Sunday, February 28, 2016

Thlog Week8

This week is a busy week, and so will be next week and next-next week because the winter quarter is about to end but we still have a lot of stuff not done yet, such as WP3 and portfolio. Despite these upcoming tasks make me feel overwhelming, I still feel obligated to quickly review what I have learnt this week.
One key concept of our WP3, from my perspective, is transformation. To transform one genre, in WP3 scholarly paper, to some genres else is not as easy as I thought, especially when you are also required to change it for two different populations of audience. After I finished my PB3A, I realized that transformation does not simply mean reformation; it also means re-creation and invention. When I started to plan my WP3, I found that I cannot just rearrange some sentences or only replace the objective tone with an emotional one to make the original piece a new thing. To transform it is far more complicated than that. I have to create something new to meet the convention of the intended genre the article will be altered to. I have to make certain “moves” that appeal to the audience of the new genre instead of the old one. This is why I think such work is more like invention. You take materials all from the academic article you choose but you also add something new, change something inside, and reform its physical appearance. When I attempted to transform one genre to another, I just felt as if I was writing a new one.

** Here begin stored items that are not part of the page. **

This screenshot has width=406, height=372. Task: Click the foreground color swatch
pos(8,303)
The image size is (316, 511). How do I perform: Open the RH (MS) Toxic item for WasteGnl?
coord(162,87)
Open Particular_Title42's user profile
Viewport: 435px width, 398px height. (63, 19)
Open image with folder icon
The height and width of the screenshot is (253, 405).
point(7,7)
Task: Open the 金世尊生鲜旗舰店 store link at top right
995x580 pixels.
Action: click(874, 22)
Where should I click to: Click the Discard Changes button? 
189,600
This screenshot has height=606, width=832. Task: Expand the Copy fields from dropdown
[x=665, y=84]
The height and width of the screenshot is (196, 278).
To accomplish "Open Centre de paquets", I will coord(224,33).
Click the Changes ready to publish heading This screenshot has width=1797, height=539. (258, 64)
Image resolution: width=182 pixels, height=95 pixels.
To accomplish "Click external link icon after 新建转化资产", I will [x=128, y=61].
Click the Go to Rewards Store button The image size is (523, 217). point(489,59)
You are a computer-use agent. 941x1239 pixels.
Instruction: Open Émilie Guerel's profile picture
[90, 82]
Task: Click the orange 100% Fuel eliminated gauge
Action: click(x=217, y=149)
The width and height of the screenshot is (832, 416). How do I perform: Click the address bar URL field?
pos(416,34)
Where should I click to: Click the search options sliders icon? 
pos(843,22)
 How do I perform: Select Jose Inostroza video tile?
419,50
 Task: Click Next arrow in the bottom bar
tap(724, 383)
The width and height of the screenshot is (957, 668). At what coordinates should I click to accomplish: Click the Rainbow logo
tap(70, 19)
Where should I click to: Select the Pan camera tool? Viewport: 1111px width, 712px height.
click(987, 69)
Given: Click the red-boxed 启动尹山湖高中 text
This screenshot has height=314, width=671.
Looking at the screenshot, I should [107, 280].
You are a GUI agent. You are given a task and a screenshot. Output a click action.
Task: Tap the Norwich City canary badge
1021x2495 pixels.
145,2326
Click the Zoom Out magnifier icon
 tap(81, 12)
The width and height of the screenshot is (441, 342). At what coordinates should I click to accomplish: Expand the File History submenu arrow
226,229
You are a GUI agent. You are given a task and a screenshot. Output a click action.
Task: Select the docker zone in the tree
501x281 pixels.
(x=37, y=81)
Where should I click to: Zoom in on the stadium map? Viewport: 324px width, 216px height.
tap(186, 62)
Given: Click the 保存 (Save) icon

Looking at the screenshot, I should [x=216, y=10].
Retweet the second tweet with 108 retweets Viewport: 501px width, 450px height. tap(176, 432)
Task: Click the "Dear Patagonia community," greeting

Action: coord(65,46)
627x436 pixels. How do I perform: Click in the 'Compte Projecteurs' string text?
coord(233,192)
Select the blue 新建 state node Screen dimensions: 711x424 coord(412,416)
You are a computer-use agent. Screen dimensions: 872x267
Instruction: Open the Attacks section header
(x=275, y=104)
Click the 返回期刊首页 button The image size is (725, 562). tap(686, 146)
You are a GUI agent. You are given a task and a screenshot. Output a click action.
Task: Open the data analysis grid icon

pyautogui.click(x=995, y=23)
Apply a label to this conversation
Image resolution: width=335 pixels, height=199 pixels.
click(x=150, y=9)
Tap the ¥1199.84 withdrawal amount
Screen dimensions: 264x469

In addition, the process of transforming, I think, is related to the cartoon we were assigned to read this week, “writing identity”. When you transform a genre, oftentimes, you, as a writer, take a new identity because your intended audience is changed as well. Putting on someone’s costume and thinking in the same way as he does, I guess, will cause us to make same “moves” a real writer will do. Therefore, thinking about “writing identity” may help us make a better transformation.